Le Nicaragua affirme que les armes allemandes livrées à Israël ont été utilisées lors d'opérations militaires à Gaza, en violation de la Convention pour la prévention et la répression du crime de génocide. Le pays d'Amérique centrale ne demande pas seulement l'arrêt des livraisons, mais exige que Berlin réponde de son rôle dans le conflit.
Les avocats allemands cherchent à empêcher le dossier d'être examiné au fond. Berlin soutient que la CIJ n'a tout simplement pas compétence pour trancher ce différend et rejette toutes les accusations comme infondées.

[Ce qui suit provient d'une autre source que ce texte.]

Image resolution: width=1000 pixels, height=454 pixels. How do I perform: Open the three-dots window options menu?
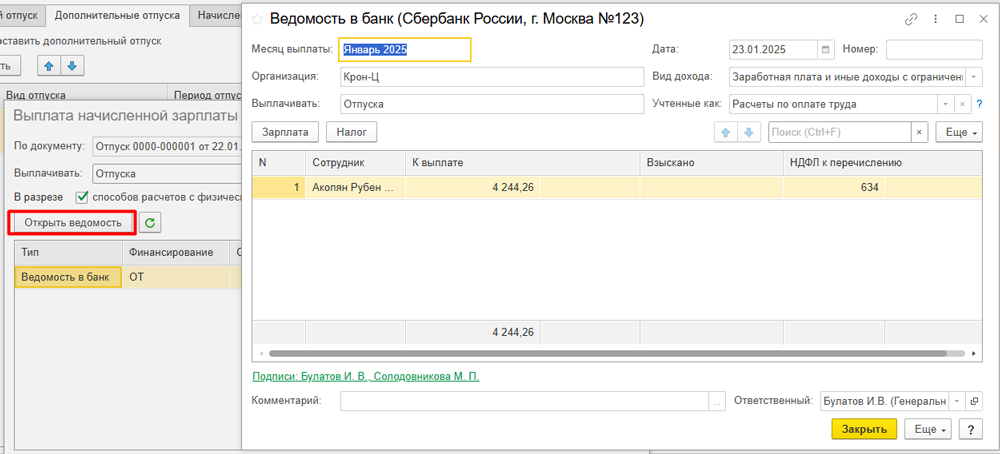(935, 19)
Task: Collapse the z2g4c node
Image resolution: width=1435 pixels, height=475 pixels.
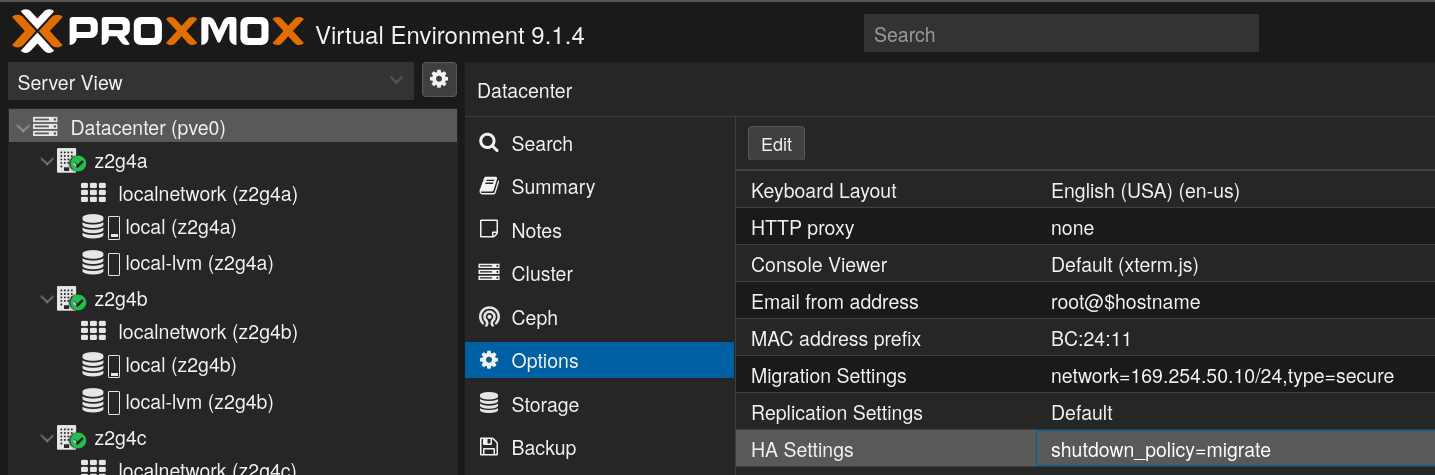Action: (46, 438)
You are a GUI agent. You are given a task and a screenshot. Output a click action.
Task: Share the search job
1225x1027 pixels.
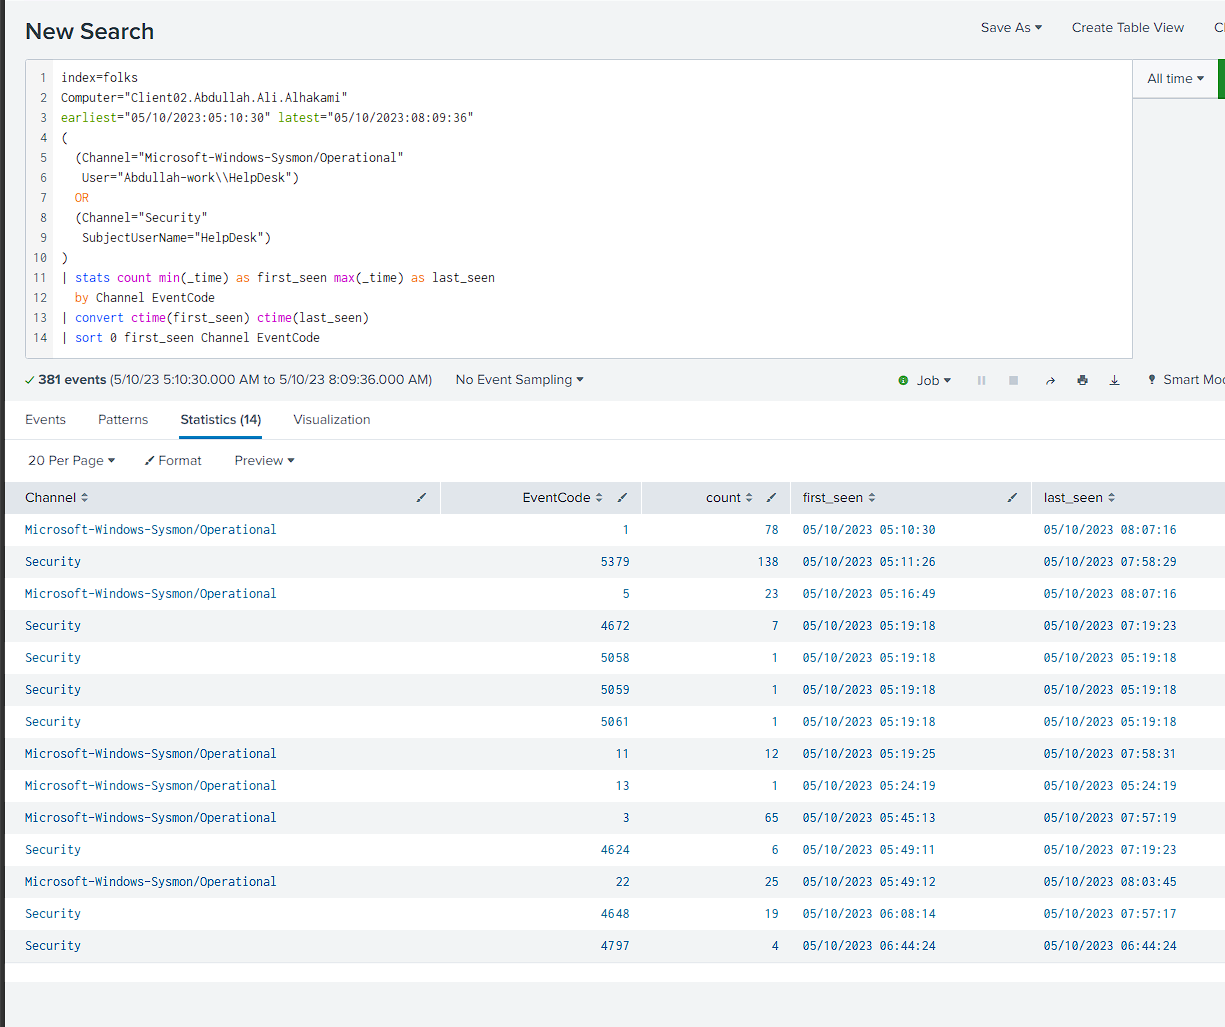click(1050, 380)
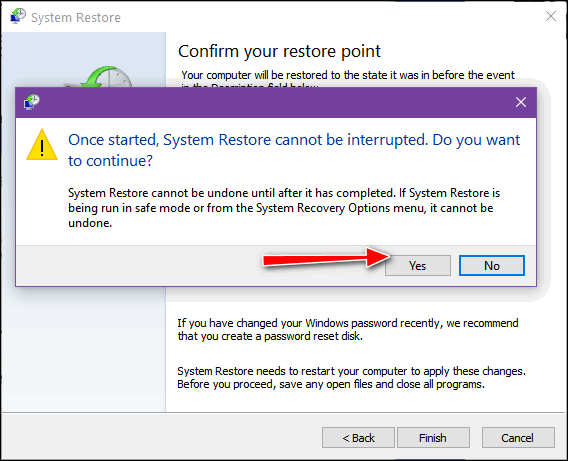Close the purple confirmation dialog
This screenshot has height=461, width=568.
tap(521, 102)
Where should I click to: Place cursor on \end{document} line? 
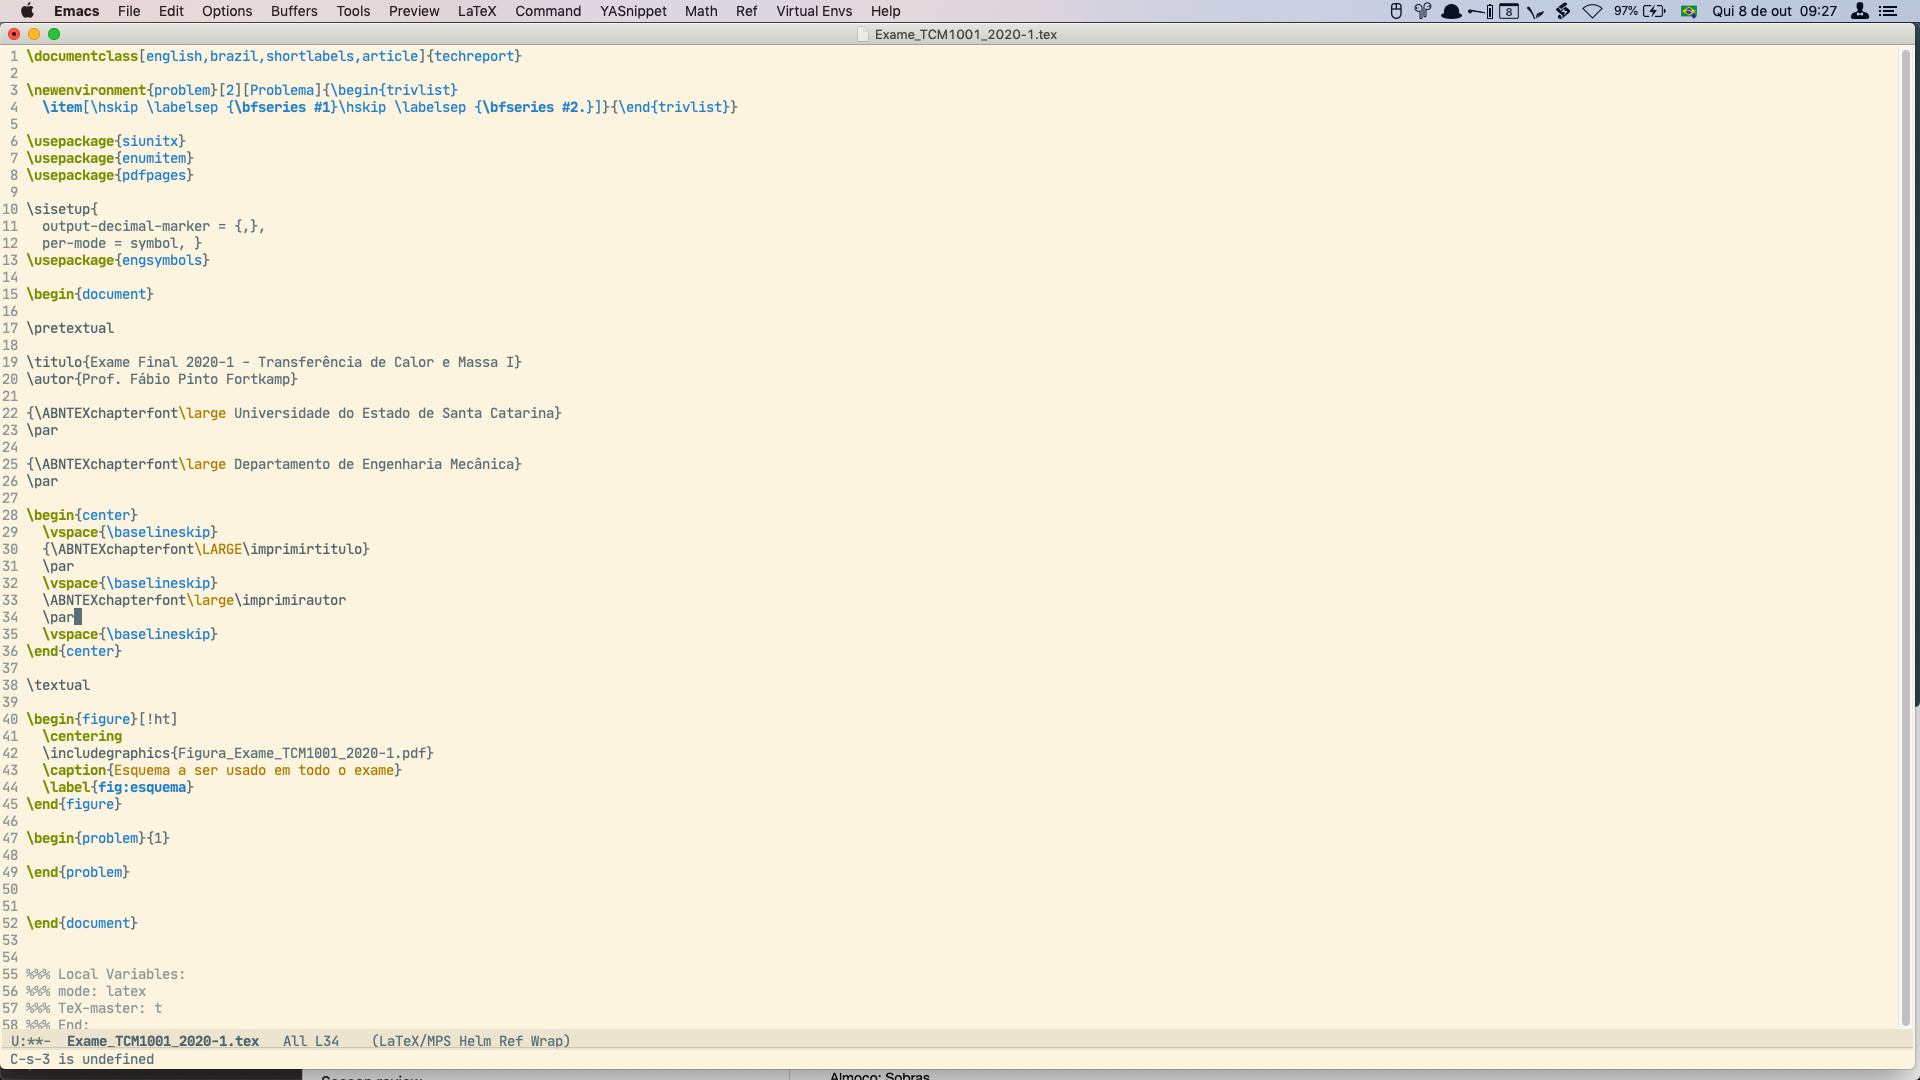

En juillet 2024, la cour avait déjà rejeté la demande de mesures conservatoires d'urgence présentée par le Nicaragua, ce qui signifie que l'Allemagne n'a pas été contrainte de suspendre ses exportations d'armements pendant la procédure. Le tribunal ne s'est toutefois pas prononcé sur le fond, ce qui a conduit aux présentes audiences.
Le calendrier prévoit quatre jours : l'Allemagne présente ses arguments en premier, le Nicaragua répond mardi, et les deux parties disposeront d'un temps de parole supplémentaire mercredi et jeudi. Aucune date pour la décision finale n'a été communiquée.
C'est la deuxième procédure pour génocide liée à la guerre à Gaza devant la CIJ. L'Afrique du Sud avait déposé une plainte directement contre Israël fin 2023. L'affaire contre l'Allemagne est distincte : elle vise un pays accusé d'avoir facilité un génocide potentiel plutôt que de l'avoir commis.